To prolong Democratic infighting but still leave time enough to pass the legislation, the GOP must time the vote carefully for this summer. That would allow China to complete its remaining negotiations with the European Union and the Geneva-based WTO. But the vote will also have to await hearings by at least three House committees. "We don't want anyone to say that we shortchanged the deliberative process on this," says House Rules Committee Chairman David Dreier (R-Calif.), who supports permanent MFN for China.
While business is irked with Democrats and Republicans alike for risking the deal with China over partisan politics, it thinks it has a winning argument: that WTO rules require each member country to grant all other members "unconditional" MFN treatment. To the White House, that means "permanent" MFN; others disagree. Without permanent MFN, business will say, Beijing could deny the U.S. the benefits of its market-opening trade concessions. Deutsche Telekom and Fiat would get the business that would have gone to AT&T and Ford.

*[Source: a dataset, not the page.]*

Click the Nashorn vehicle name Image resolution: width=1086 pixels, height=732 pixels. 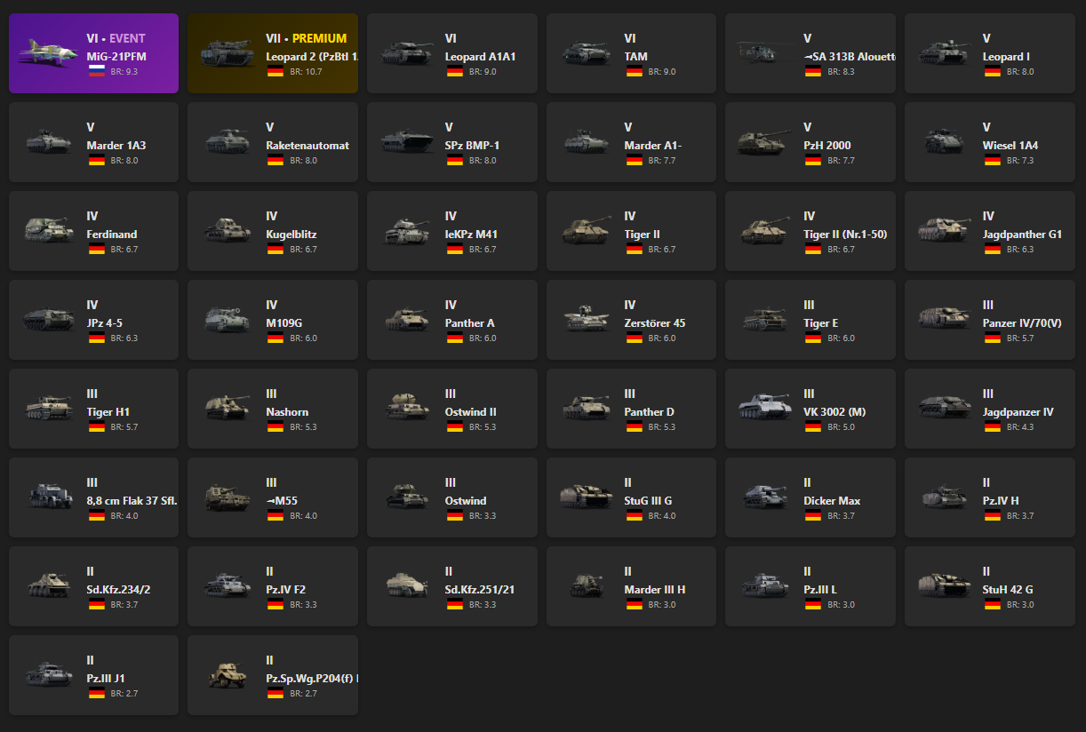tap(287, 412)
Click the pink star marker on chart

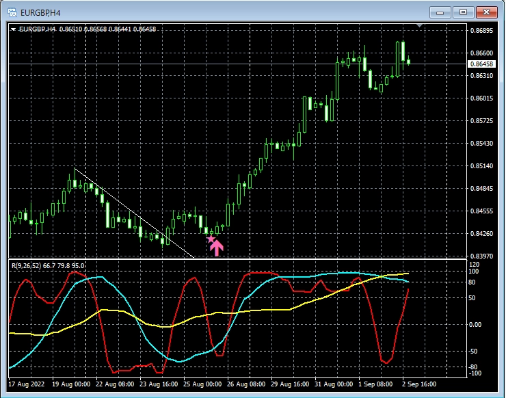pos(211,239)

But that legal issue has never been addressed directly by any WTO court. "It's not clear precisely what is meant by `unconditional' and whether some temporary grant of MFN could satisfy the requirement," says Frederick M. Abbott, an international law professor at the Chicago-Kent College of Law. In all likelihood, though, anything less than permanent MFN would set the stage for a battle in the WTO's court.
China's critics also see opportunities for victory. If labor, environmental, and human-rights groups can persuade Congress to keep China in suspense each year with an annual renewal, rather than permanent MFN, the U.S. will retain the leverage to push for political reforms. And should the controversy derail Clinton's effort to get China into the WTO, so much the better. "Letting China into the WTO will only make a bad organization worse," says Lori Wallach, head of Public Citizen's Global Trade Watch, a Naderite group.
Another big question involves China's reaction to any slight from Congress. Beijing has tried to sell skeptical Chinese business leaders on the idea of making painful market-opening concessions as a trade-off for full MFN status from Washington. "WTO is already a very sensitive topic in China," and anti-reform groups would welcome any excuse to scuttle the deal, says Wang Yong, a professor at Beijing University's School of International Studies.
With real possibilities for failure, business and the Clintonites acknowledge that they can't take the same lackadaisical approach that led to past trade fiascos. If they are to improve their chances of winning, it will be because the workers at Farmland and the suppliers at CNH Global get the message.